Fix long-standing corner case with infinite symlink expansion detection. See the added unit tests for more details.
The approach is to have FileFunction consider the entire logical chain of paths encountered during realpath resolution, not just the physical symlink chain. In order to implement this, we have FileValue instances embed the full logical chain of paths encountered during their own real path resolution. This leads to a natural recursive algorithm.
In addition to the new code being less buggy, I hope it's also either to reason about since the algorithm is more natural. The added code comments should help as well.
Another cool thing is that the error message printed to the user on infinite symlink expansion is much more useful since it shows them the full chain of paths.
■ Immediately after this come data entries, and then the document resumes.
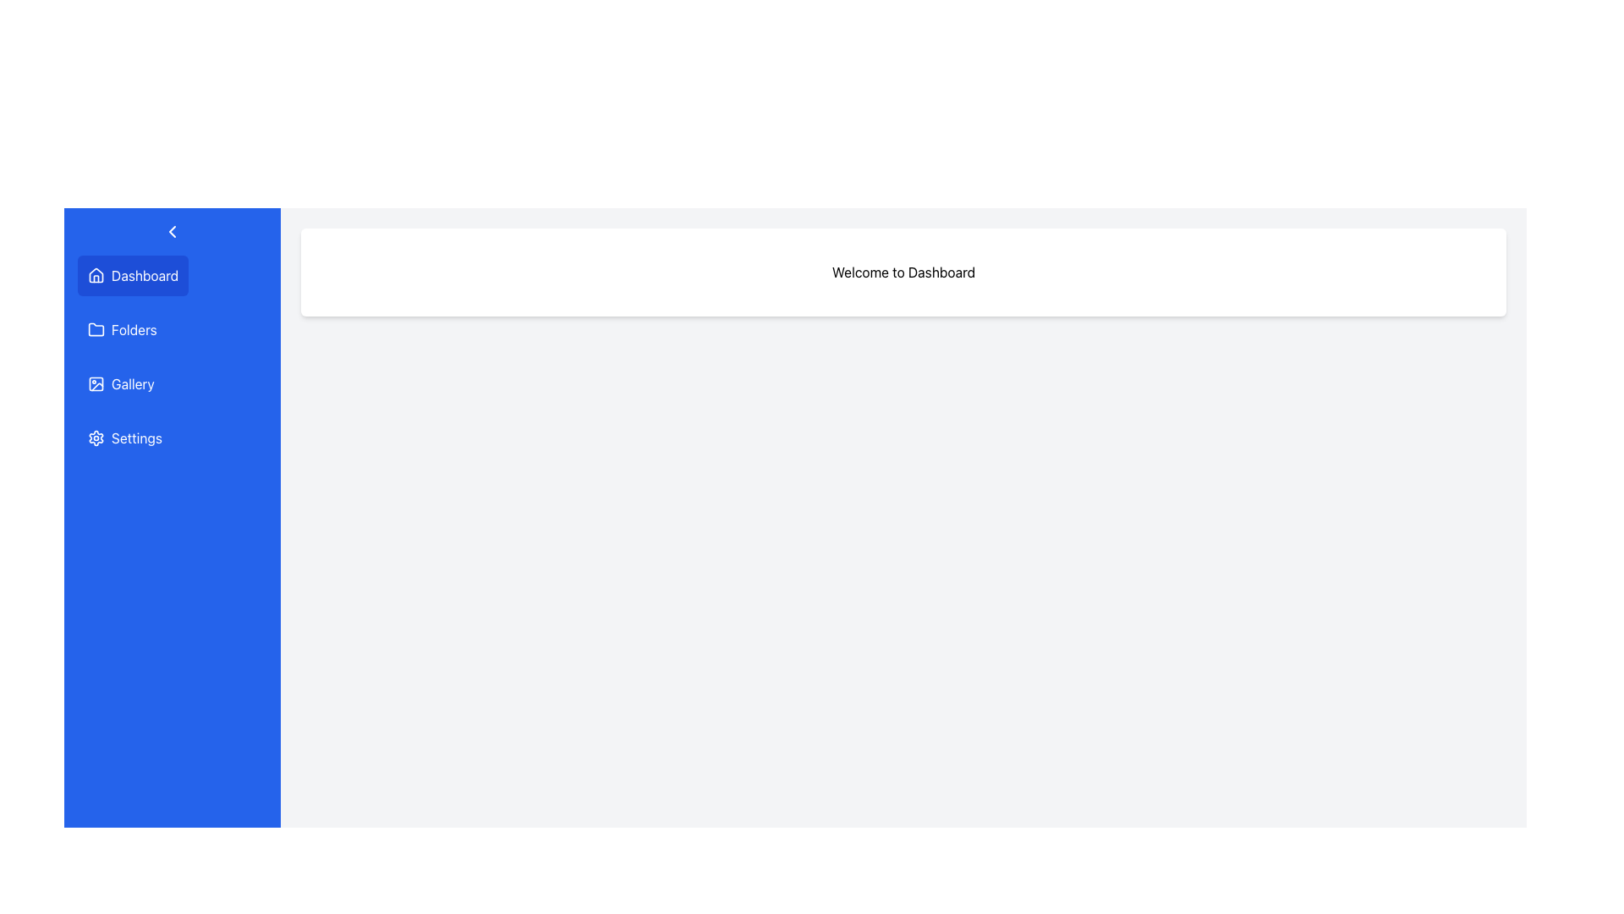 The image size is (1624, 914). I want to click on the folder icon located in the vertical list of menu items on the blue sidebar, which is the second icon from the top and is associated with the 'Folders' label, so click(96, 329).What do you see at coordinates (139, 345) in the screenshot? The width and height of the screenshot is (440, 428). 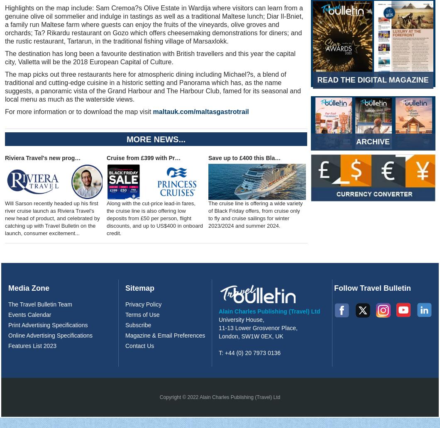 I see `'Contact Us'` at bounding box center [139, 345].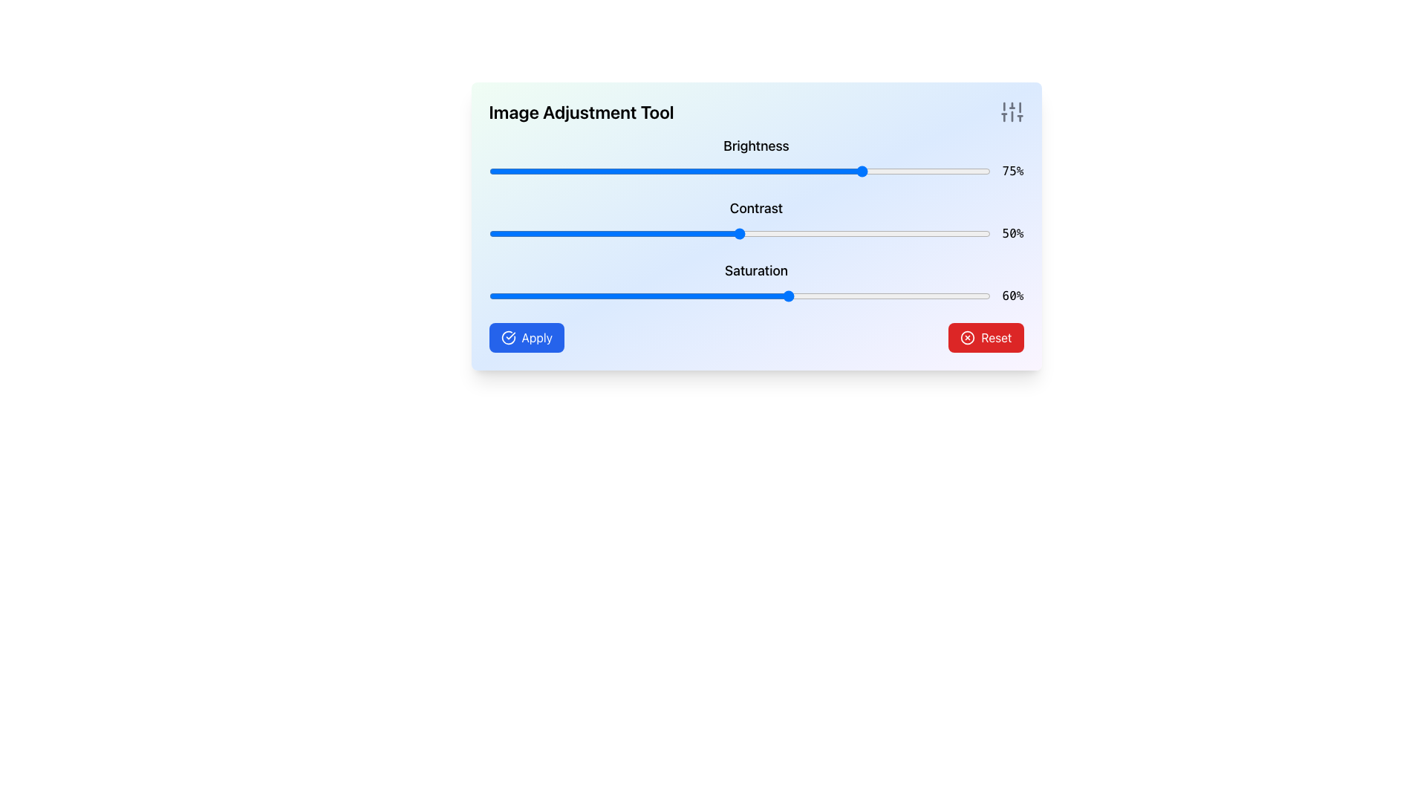 The image size is (1426, 802). Describe the element at coordinates (899, 296) in the screenshot. I see `the slider value` at that location.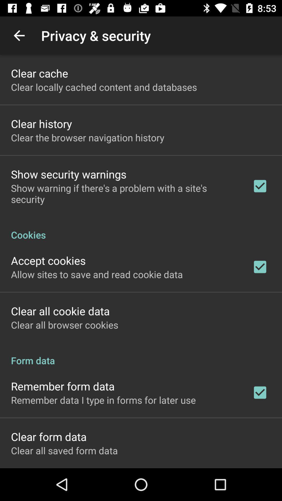 The height and width of the screenshot is (501, 282). Describe the element at coordinates (48, 261) in the screenshot. I see `accept cookies icon` at that location.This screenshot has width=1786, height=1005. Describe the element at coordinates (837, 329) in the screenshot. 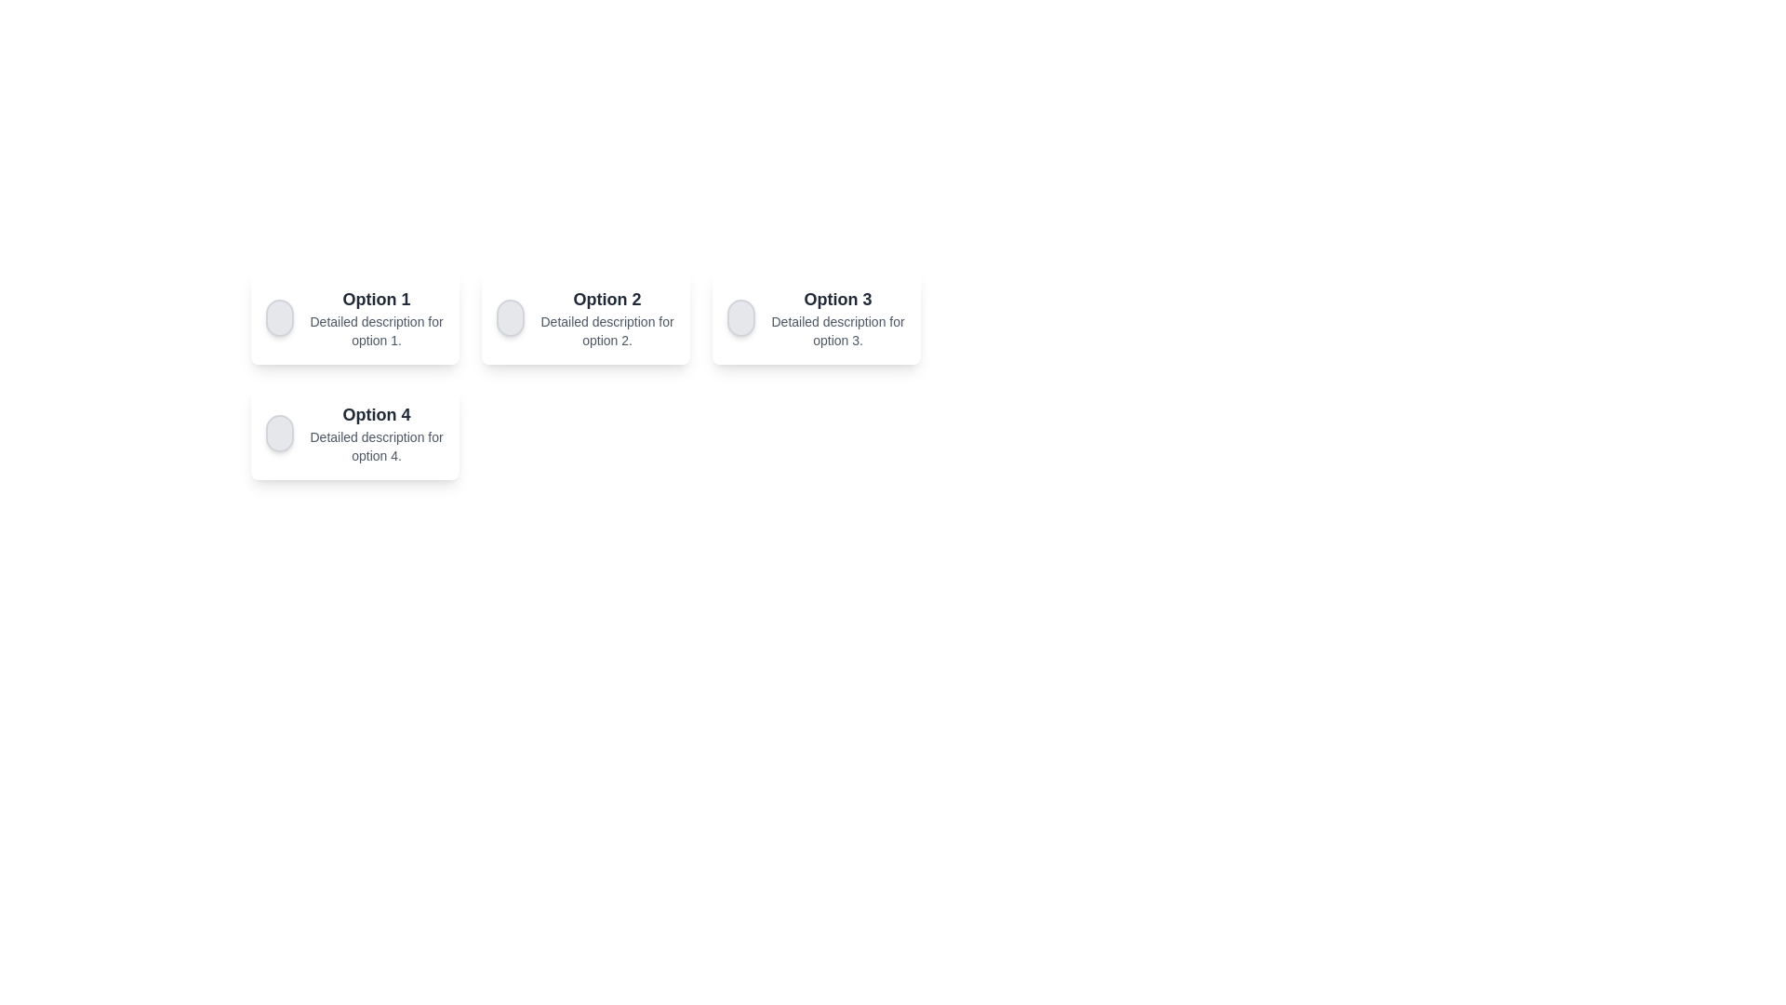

While there is a theoretical memory concern (consider a path like 'a/b/c/d/e/f/g' where 'a' is a symlink to 'a1/b/c/d/e/f/g', 'b' is a symlink to 'b1/c/d/e/f/g', etc), in practice there's no noticeable memory increase for many use cases.
RELNOTES: None
PiperOrigin-RevId: 234606705
diff --git a/src/main/java/com/google/devtools/build/lib/skyframe/FileFunction.java b/src/main/java/com/google/devtools/build/lib/skyframe/FileFunction.java
index a008859..0f0aaa6 100644
--- a/src/main/java/com/google/devtools/build/lib/skyframe/FileFunction.java
+++ b/src/main/java/com/google/devtools/build/lib/skyframe/FileFunction.java
@@ -39,9 +39,8 @@
/**
* A {@link SkyFunction} for {@link FileValue}s.
*
- * <p>Most of the complexity in the implementation is associated to handling symlinks. Namely,
- * this class makes sure that {@code FileValue}s corresponding to symlinks are correctly invalidated
- * if the destination of the symlink is invalidated. Directory symlinks are also covered.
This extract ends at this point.